SAS: Governing Data Acquisition

Posted: 26 January 2017  |  Author: David Loshin  |  Source: SAS

As the application stack supporting big data has matured, it has demonstrated the feasibility of ingesting, persisting and analyzing potentially massive data sets that originate both within and outside of conventional enterprise boundaries. But what does this mean from a data governance perspective?

governingMost aspects of data governance for internally created data sets are not significantly impacted. Because the processes are managed internally, the definition and implementation of policies governing these data sets should be directly integrated into the development life cycle. But data sets that are acquired from outside the organization’s boundaries pose challenges when there is little or no metadata or information about their provenance.

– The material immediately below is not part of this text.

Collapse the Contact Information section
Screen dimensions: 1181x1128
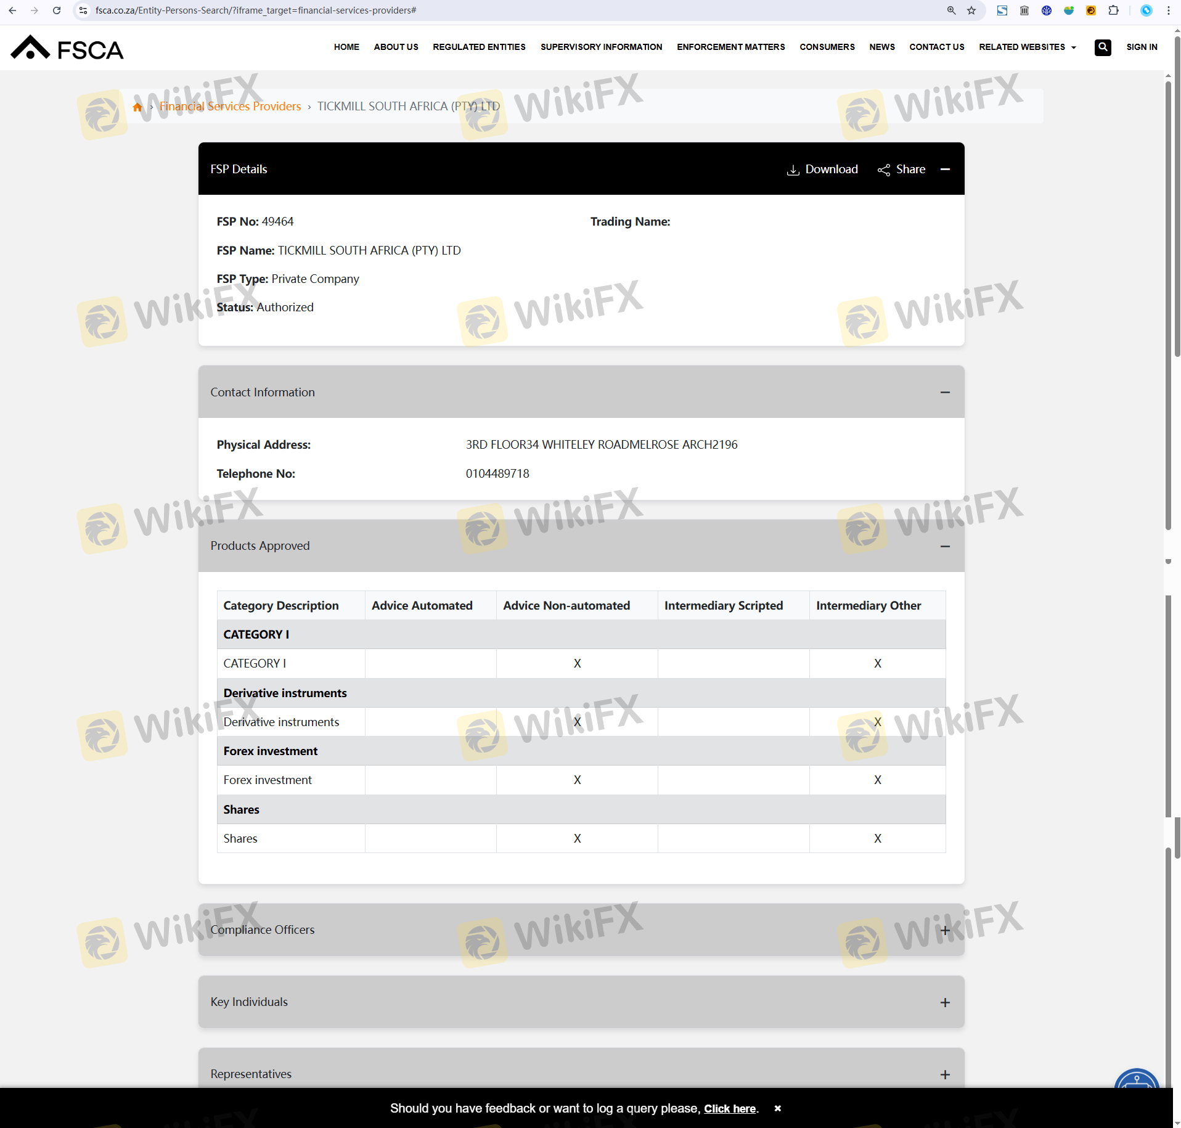pos(945,393)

As interest in exploiting big data analytics explodes, it's valuable to establish good practices early on that will prevent rampant and uncontrolled data downloads and ingestion. Not doing so will create a risk of conflicting interpretation of data semantics – and that can lead to undesired analytical outcomes.

The importance of process

We must consider establishing procedures for introducing new data sources and artifacts into the environment that will simplify integration efforts while harmonizing inferred semantics and interpretations to ensure consistent use. An overall process would analyze ingested data sets to determine the best ways to align the content in a managed and governed internal information architecture.

An example process would embrace these types of procedures:

     - Statistically analyze the values in each column.
     - Do type inferencing (i.e., attempt to infer whether the values are character strings, numeric values,
       dates, etc.).
     - Match column names (if provided) to known data types.
     - Identify columns and reference domains that are undetermined so they can be investigated further.

These are just a few ideas for procedures to follow when instituting a governed process for data acquisition. By formally developing data acquisition policies, you can ensure consistency in transformation as well as in use.